Monter un système restauratif qui ressemble à une énième approche de "gouvernance partagée" avec des collègues ou au sein de ma famille, ça m'intéresse et me semble essentiel, mais ça ne me suffit pas. Si je viens pour rencontrer d'autres groupes à l'échelle de la France, c'est parce qu'il me semble que les différentes approches de justice transformative ont une ambition politique plus vaste, qui a à voir avec la réponse adaptée au totalitarisme actuellement triomphant, quand même, sur notre terre.

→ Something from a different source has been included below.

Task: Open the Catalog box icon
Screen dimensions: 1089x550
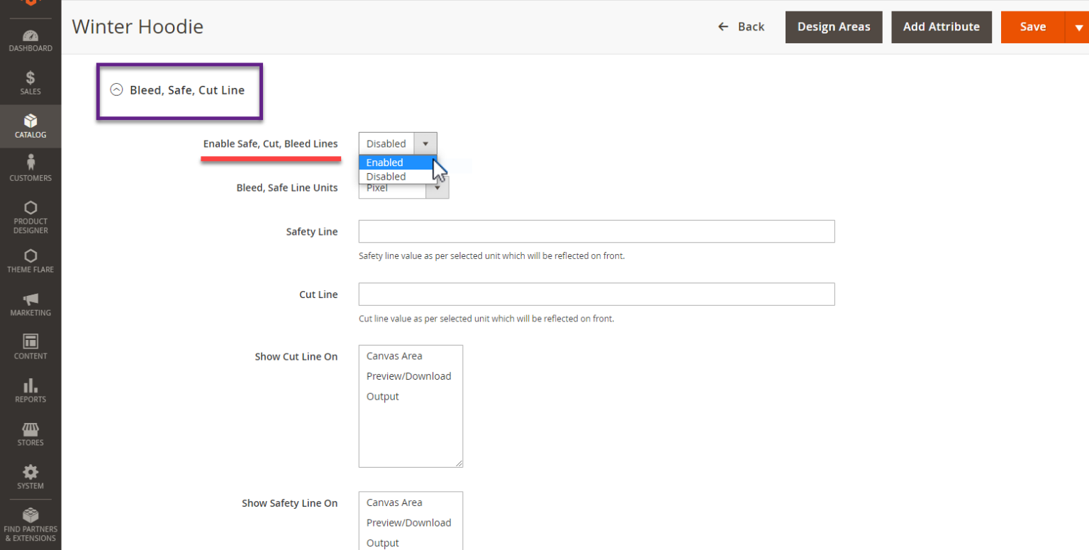Action: tap(30, 121)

Certes il nous faut être cohérent dans nos communautés, aussi modestes soient-elles. Mais pas "d'abord" ! en même temps, il nous faut chercher à élargir et relier ces communautés entre elles. C'est pour ça que j'ai fait la route.
La question des "tensions" fait sens à l'échelle d'un cercle. La question des conflits, à l'échelle d'une communauté. Privilégier l'une sur l'autre, c'est risquer de faire l'impasse soit sur la complexité "individuelle" (et tomber dans le piège du militantisme) soit sur la complexité "collective" (et tomber dans le piège du développement personnel). C'est cette double attention je crois que nous devons partager pour éviter la cécité systémique.

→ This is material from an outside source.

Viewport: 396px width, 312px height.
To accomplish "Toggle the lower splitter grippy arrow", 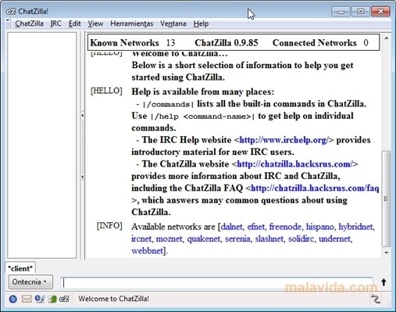I will tap(83, 177).
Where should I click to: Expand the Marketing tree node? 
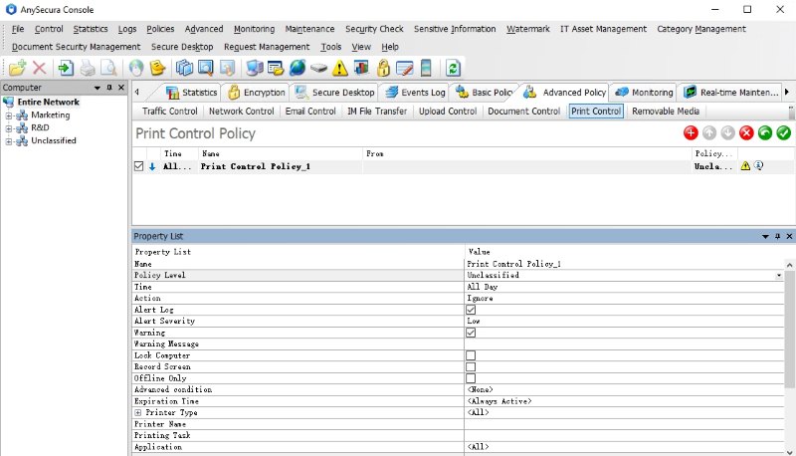point(9,115)
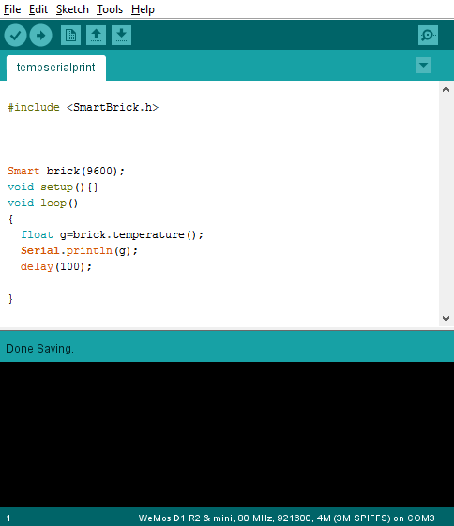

Bon dans l'ensemble je pense que c'est le cas ici einh ^^ mais je crois percevoir une petite préférence thérapeutique, et ça me donne envie d'équilibrer, dont acte déjà...

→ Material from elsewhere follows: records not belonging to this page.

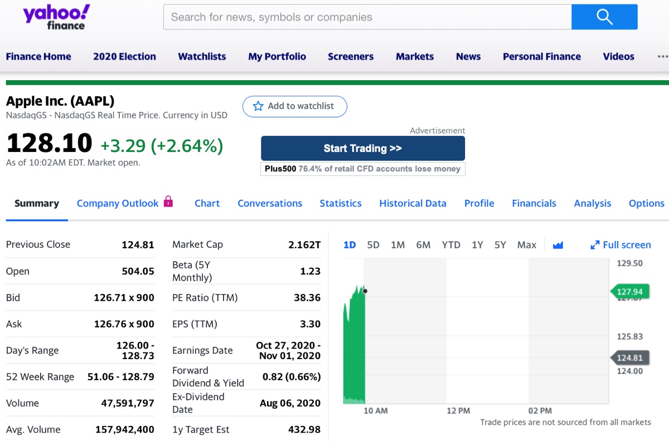Screen dimensions: 669x441
Task: Focus the search for news or symbols field
Action: pyautogui.click(x=367, y=17)
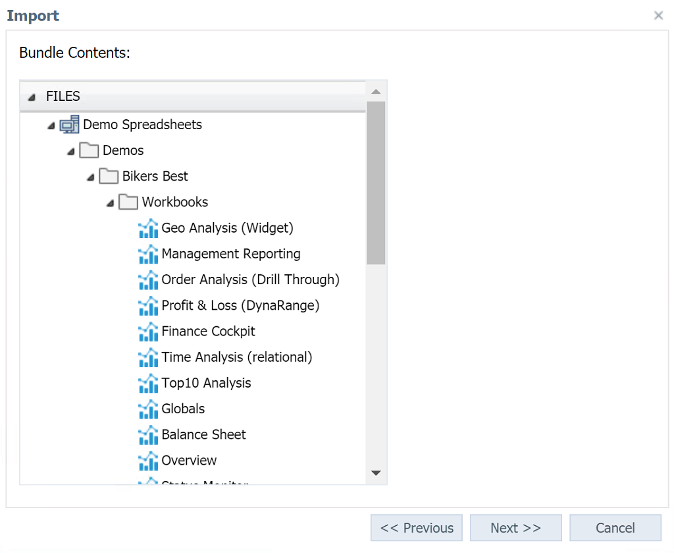Click the Finance Cockpit workbook icon
This screenshot has height=553, width=674.
(x=148, y=332)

Amans Sun 29 Oct 2023 6:38AM
CohérentES*
Voilà et du coup je serais intéressé aussi pour faire "crosslink", entendre parler et penser aussi nos liens avec la justice restaurative insitutionnelle et d'autres milieux qui s'intéressent au sujet : autres réseaux de SCR, réseaux autogestionnaires ou LGBTQ (je pense au livre faire justice qui vient de paraître), etc.
Amans Sun 29 Oct 2023 6:47AM
Par ailleurs et pour finir, il y a eu un choix effectué hier par la facilitation : faire un forum ouvert... ouvert, c'est-à-dire sans question chapeau qui repose l'intention.
Je trouve ce choix intéressant, mais possiblement frustrant / confusant là encore. Me semble plus favorable que l'intention collective soit définie et non implicite, même si parfois j'aime bien l'implicite. Et même si l'explicite est aussi vaste que par exemple "comment améliorer et faire avancer les SCR à nos différentes échelles ?"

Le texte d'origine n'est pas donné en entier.